Imagination, Solitude and Creativity

Selecting the topics for these [articles] hasn’t been an easy task. But I’ve been guided in the selection by some of the questions that typically are asked by the magicians who attend the seminars that I’ve conducted. I began doing small seminars in January of 1983. I suppose in large part because l had lost faith in the educational value of the traditional magic lecture format which encourages a lecturer to give a performance instead of encouraging serious exploration and thinking about magical questions.

Over the years, I’ve conducted more than one hundred seminars in America and Europe for groups of usually a dozen or so magicians. I begin by explaining that in a lecture, I get to talk about whatever I choose, but in a small group, we can talk about whatever you choose.

I then give everyone some time to think and write down the questions that they would like discussed. Some of the questions are about specific effects or magical techniques, such as forcing or card controls, but most of the questions, interestingly, are concerned with much more provocative topics such as uncovering our character or ways of approaching people in close-up magic, and difficult audience members, or questions that concern the business side of magic.

And almost always one topic appears with surprising regularity. And that topic is creativity. Most serious magicians want to be more creative with their magic; they don’t want simply to be imitators. Most serious magicians would like to do something magically that is special, even unique. Bur they feel blocked in these creative endeavors and the harder one tries to become creative through an act of will power or conscious effort, the more blocked we seem to become.

And so we ask: ‘How can we become more creative with our magic’ Is this your question too? May I ask you: Is this a serious question for you, an important question, a question whose answer you urgently desire, or is this merely a passing question, a question whose answer you would only store in your head for use sometime later?

The problem with “later,” of course, is that it exists only in the head and not in reality. I am convinced that some of the questions in life require a sense of urgency if they are to be answered at all. And so, I ask you, do any of these magical questions fill you with. a sense of urgency, a deep desire that you find the answer so that you can get on with your magic and grow, or are these simply interesting but ultimately unimportant questions? Questions whose answer wouldn’t really make much difference in your life anyway.

As I said on the first recording [of the Growing in the Art tape set], whether you agree with me or disagree with me is rather unimportant. I’m asking questions, and I’m giving my answers to some of them. I sometimes think of my writings and even of these recordings as a spiritual autobiography wherein I tell you how I have personally answered some of the big questions about magic and magic performance. I would therefore find it rather depressing if you were simply to agree with me.

The questions that we’ve been asking [in] these [articles] in the last analysis are questions for you to answer in your own way, according to your own experience and insight. My aim has been to raise a variety of questions that I think deserve the reflection of all of us who love the art of magic. So, how can I become more creative with my magic? Where shall I begin?

Since most magical knowledge is transmitted to us via the printed word, and now the videotape, the first thing I can do is not do what the book or tape says! Sometimes I might try doing what the book or tape says not to do and see what happens.
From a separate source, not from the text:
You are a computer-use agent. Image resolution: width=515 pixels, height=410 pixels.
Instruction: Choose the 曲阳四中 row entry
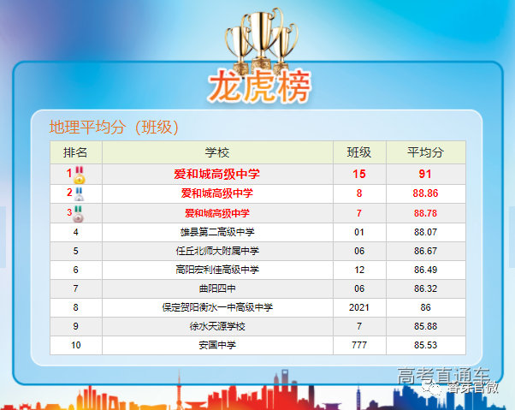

Just because something is in a book doesn’t make it true. With magic books, even, it doesn’t always mean that the author can perform the material!

In the big picture, everybody doing what the books says produces a sameness and monotony that not only begins to affect our audiences, he also affects us. If I’m just doing what everybody else is doing, if I’m not growing, then I become affected by the sameness and monotony I see all around me. And thereby, I begin reinforcing those feelings that I am a dull and uncreative person. And, yes,1 do think that audiences also get this sense of monotony, that magic is all pretty much the same.

I’m reminded of a story told to me a few years ago in Seattle by my friend Kirk Charles. Kirk was in the audience watching a magic show, and there was a young girl about ten years old sitting next to him. As one of the acts on the bill began their Substitution Trunk routine, an effect that the audience had just seen an earlier act on the bill perform, the little girl looked up at Kirk and said, “Do we have to watch it all again.?” You know, I often ask myself that very question when I watch magic shows at magic conventions.

The truth is, so long as I am doing what the book says, saying what the book says to say, I am being uncreative and dull; that is the fact of it. And so, if I want to start becoming creative, it seems to me that one place to begin is with those books I’ve been reading and with the routines that I’m trying to learn from them. Try doing something different and see what happens. You might fall flat on your face; on the other hand, you might discover things that are of deep and personal value for your magic and also for you as a performer of magic.

My own view, and I suppose it is slightly subversive, is that many of us turn to books in the first place because we do want to be more creative, and we simply don’t know where else to turn.

And we’ve been taught, conditioned our entire lives, to turn to books for answers. I think that books can stimulate ideas, but I seriously doubt that we get many important answers from them An author can stimulate us to think, even to think in new ways, but if there are going to be any important answers for us, these will have to be provided by us and that means that we will need to begin exploring our own imaginations and our own dreams.